A celebration of Indian-ness

Theatre person Mohammad Ali Baig sees London Retrospective invite as a nod to original writing.

September 26, 2015 10:17 pm | Updated 10:26 pm IST

Mohammad Ali Baig says epic theatre is like a seven-course meal. Photo: Special Arrangement

Mohammad Ali Baig says epic theatre is like a seven-course meal. Photo: Special Arrangement

Mohammad Ali Baigis living up to his sobriquet of the global face of Hyderabad theatre. The revivalist is headed for London for a retrospective of his plays and for a premiere of his new play on September 29. The actor-writer-director talks about the relevance of grand spectacle in this age of instant gratification. Excerpts.

How do you feel about being part of the London retrospective?

To be invited to the pick of global venues is an acknowledgement of original writing on stage, a celebration of Indian-ness and its plurality. So is the London Retrospective, though it comes right in the middle of my curating the 10th edition of the Qadir Ali Baig Theatre Festival in Hyderabad.

Which are the plays that would be part of the retrospective?

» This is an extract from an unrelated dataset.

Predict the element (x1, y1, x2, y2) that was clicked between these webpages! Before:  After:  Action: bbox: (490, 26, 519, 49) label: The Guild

Quli: Dilon ka Shahzaada that shall have its 25th show overseas and Spaces that will have its international premiere.

Can you share some of your experiences of the retrospective in Istanbul?

London will be my third overseas retrospective after Chicago and Istanbul. Turkey was an amazing experience. We got three standing ovations on three consecutive nights for our three plays. In the audience were theatre people from Turkey, Uzbekistan, Syria, Serbia and Armenia. While the Turkish-speaking audience could pick up the common Urdu-Persian words, the others were equally glued to their seats. The non-Turkish speaking audience came backstage to say that they could understand the whole play from our body language and the play’s structure that unfolded the story. This is the kind of theatre I was brought up in, theatre that is universal, timeless and transcending boundaries.

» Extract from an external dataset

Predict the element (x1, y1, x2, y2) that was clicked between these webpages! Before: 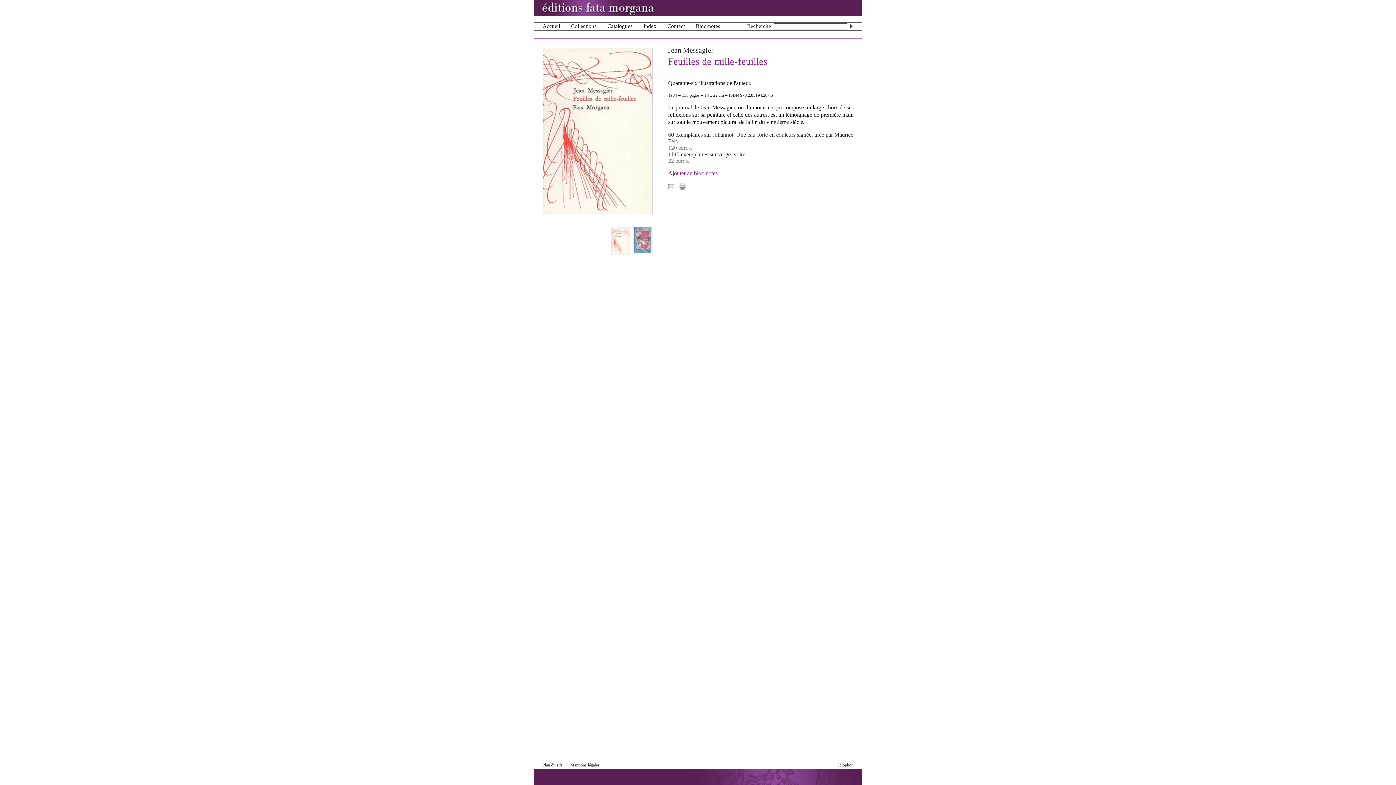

Your plays are massively mounted spectacles. What are the logistic difficulties when travelling with such a big production?

My first theatre spectacle Taramati, the Legend of an Artist was a great learning. I had a cast of 40 live musicians, chorus, dancers, three horses and two camels on stage. There were five performing areas and 150 lights. It had an unprecedented run of ten sold-out shows after its opening. When the National School of Drama’s Bharat Rang Mahotsav and META Festivals wanted it, I couldn’t ‘carry’ it to Delhi.

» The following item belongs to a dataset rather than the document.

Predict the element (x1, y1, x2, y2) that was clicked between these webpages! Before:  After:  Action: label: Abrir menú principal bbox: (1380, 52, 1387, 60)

The next production Raat Phoolon Ki though invited by the World Performing Arts Festival in Lahore was possible because they could fly the whole team and props, and got the massive sets constructed locally. The play, however, couldn’t be carried to New York. That’s when I realized that I need to mount ‘travel-friendly’ productions. Hence, Quli: Dilon ka Shahzaada was conceived with ‘portability’ in mind, without compromising my epic visual imagery, and we could accept invitations of several international festivals overseas and in India.

What is your new play, Spaces , about?

Spaces is based on my wife, Noor Baig’s short story. Originally set in Chennai, with the old-Madras and new-Chennai conflict, she adapted it to the Hyderabadi milieu, after she moved to Hyderabad post our wedding last year. It’s about the changing values of society and what ‘home’ means to any of us globally. The play is as much about the metaphysical definition of home as it is about relationships, with its protagonist Aziza, a young artist living with her mother and old staff in her ancestral haveli, engaged to a non-artistic, Chicago-based IT professional.

What next?

Post the London retrospective and Delhi-Mumbai festival beat is our own Qadir Ali Baig Theatre Festival in Hyderabad with adaptations as this year’s theme. So, we have adaptations of Chekhov, Fosse, Tendulkar, Elkunchwar, Jose Rivera, Ismail Chunara.

In these days of smaller screens and shorter texts, what space does epic theatre have?

It’s simply what you like — a quick sandwich, a convenient dosa or a gourmet seven-course sit-down dinner? When a 1,000-rupee-ticket enclosure is as full as the 200-rupee gallery at my shows, the takeaway for the 1,500-strong audience must certainly be wholesome. It’s important that as an actor you connect with your audience, penetrate their thought process, hold them glued to their seats, dictate the movement of their eyeballs and control the batting of their eyelids in the one hour you are on stage…that’s when you do your job as an actor.